Pierangelo Masarati wrote:
Pierangelo Masarati wrote:
No more failures of this kind; however, now I intermittently get replication failures:
The problem persists (only once in a while). It might still be connection-related, since the logs of server #3, the proxy that pushes replication to the consumer, are stuffed with tons of "connection_read(...): no connection!"
What kind of system are you running on? Linux / multiprocessor?

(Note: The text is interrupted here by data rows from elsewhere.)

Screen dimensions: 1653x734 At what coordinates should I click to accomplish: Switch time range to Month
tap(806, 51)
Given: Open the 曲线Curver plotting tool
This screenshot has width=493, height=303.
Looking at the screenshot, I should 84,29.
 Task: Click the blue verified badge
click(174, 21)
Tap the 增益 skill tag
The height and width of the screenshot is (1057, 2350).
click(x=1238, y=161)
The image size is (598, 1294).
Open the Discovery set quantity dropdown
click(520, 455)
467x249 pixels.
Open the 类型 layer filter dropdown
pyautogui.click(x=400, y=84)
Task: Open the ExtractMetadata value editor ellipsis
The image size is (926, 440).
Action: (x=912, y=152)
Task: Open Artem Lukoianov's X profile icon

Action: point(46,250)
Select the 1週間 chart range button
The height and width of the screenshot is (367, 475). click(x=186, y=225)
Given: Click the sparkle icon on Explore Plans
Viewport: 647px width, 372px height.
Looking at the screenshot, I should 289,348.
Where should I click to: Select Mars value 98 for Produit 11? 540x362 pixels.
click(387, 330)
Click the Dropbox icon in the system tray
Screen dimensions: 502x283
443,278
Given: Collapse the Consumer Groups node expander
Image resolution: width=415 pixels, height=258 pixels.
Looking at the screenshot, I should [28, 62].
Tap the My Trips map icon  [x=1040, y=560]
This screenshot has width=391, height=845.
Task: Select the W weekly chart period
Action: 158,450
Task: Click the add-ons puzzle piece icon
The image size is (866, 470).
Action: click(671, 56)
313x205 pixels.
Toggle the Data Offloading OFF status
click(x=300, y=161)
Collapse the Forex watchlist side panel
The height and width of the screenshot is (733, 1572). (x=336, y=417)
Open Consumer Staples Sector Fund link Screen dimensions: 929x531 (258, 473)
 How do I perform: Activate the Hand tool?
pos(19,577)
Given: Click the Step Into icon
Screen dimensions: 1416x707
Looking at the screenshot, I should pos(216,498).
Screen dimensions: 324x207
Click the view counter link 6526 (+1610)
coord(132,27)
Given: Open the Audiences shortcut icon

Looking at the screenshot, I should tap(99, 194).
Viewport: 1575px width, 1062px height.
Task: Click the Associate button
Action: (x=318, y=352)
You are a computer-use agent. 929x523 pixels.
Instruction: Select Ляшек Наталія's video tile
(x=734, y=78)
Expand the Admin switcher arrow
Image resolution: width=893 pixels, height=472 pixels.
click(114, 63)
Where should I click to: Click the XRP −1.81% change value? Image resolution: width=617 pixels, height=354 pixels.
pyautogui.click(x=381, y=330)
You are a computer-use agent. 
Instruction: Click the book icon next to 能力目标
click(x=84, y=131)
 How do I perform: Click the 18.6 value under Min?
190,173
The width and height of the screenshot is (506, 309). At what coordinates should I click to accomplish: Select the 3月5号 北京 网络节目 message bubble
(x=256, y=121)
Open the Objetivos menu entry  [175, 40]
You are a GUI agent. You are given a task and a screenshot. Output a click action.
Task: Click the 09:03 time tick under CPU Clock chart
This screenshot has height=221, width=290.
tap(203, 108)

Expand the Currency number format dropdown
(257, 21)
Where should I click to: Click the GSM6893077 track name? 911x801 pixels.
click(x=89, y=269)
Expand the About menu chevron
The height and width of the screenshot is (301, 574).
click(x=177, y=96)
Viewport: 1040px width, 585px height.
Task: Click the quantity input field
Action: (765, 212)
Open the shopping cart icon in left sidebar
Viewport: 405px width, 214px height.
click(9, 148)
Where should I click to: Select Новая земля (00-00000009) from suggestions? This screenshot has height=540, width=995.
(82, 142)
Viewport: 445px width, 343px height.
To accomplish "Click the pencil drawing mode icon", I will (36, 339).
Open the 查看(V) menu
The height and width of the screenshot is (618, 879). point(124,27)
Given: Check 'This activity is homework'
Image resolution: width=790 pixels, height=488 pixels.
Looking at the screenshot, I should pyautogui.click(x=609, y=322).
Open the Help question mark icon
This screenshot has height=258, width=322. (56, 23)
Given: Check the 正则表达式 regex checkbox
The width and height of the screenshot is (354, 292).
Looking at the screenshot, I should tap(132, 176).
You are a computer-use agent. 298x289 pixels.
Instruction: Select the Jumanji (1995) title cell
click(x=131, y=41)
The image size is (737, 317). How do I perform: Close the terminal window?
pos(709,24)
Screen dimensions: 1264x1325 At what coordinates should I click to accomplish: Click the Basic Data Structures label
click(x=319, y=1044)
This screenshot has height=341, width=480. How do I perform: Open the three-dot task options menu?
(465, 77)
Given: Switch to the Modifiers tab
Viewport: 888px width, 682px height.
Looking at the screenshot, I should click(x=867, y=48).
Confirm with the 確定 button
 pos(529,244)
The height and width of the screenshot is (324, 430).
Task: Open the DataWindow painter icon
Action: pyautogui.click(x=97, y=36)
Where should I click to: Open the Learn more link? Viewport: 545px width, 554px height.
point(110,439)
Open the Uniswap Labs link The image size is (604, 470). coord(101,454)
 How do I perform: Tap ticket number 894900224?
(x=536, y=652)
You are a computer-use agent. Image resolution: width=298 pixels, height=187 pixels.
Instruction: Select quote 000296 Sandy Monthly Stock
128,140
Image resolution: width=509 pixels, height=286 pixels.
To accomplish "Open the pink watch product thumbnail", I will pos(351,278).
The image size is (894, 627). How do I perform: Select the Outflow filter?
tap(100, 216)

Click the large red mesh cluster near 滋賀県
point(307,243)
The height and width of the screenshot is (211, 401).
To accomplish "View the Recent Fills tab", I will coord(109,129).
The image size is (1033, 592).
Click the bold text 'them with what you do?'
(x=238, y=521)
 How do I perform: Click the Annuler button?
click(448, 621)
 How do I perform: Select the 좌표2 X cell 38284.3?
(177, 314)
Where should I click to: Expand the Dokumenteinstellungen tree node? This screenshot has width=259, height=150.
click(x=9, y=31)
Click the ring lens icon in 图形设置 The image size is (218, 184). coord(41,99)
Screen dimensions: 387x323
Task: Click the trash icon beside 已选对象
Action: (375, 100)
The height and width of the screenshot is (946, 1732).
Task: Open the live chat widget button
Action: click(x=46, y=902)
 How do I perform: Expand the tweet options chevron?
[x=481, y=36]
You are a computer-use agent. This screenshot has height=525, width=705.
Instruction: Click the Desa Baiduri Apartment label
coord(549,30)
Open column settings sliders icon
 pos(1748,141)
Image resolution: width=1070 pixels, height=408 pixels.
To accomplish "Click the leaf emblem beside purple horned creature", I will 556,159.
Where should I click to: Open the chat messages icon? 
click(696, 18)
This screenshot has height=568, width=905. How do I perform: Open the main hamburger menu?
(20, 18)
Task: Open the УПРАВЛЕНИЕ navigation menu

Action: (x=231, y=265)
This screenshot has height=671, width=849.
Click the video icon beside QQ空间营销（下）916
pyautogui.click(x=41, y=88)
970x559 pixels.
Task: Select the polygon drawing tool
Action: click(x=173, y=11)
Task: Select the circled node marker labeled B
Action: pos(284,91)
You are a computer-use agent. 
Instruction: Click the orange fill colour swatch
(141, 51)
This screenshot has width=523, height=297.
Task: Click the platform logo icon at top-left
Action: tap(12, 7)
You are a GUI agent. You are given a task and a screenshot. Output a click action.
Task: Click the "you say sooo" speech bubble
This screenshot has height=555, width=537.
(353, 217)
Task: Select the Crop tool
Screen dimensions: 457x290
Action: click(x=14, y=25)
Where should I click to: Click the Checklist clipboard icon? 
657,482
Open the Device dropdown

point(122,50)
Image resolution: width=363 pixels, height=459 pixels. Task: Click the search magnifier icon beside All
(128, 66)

One of the problems with epoll() on Linux is that it wakes up for HANGUP events all the time (they are not selectable in the input options; they're delivered regardless of whether you choose to wait for them or not). This also means we can't shut the notifications off when we acknowledge/act on them. So you'll get lots of repeated wakeups for the same hangup event. The new connection_hangup() function processes these inline for normal connections, but it still falls into the connection_read thread handling for client connections, so their normal cleanup handlers can be invoked. If your server is too busy, it will take a while for the submitted thread to execute, and then you'll get a lot of these spurious messages.
I've been experimenting with epoll's edge-triggered and oneshot modes, which would prevent multiple wakeups occurring for the same event. But unfortunately, when I set that it seems that the events can't be *re-enabled* when we want them, and so slapd hangs. Still looking at this.
But that's beside the point - you shouldn't be seeing any replication failures at all, regardless of connection close handling. What else are you seeing now?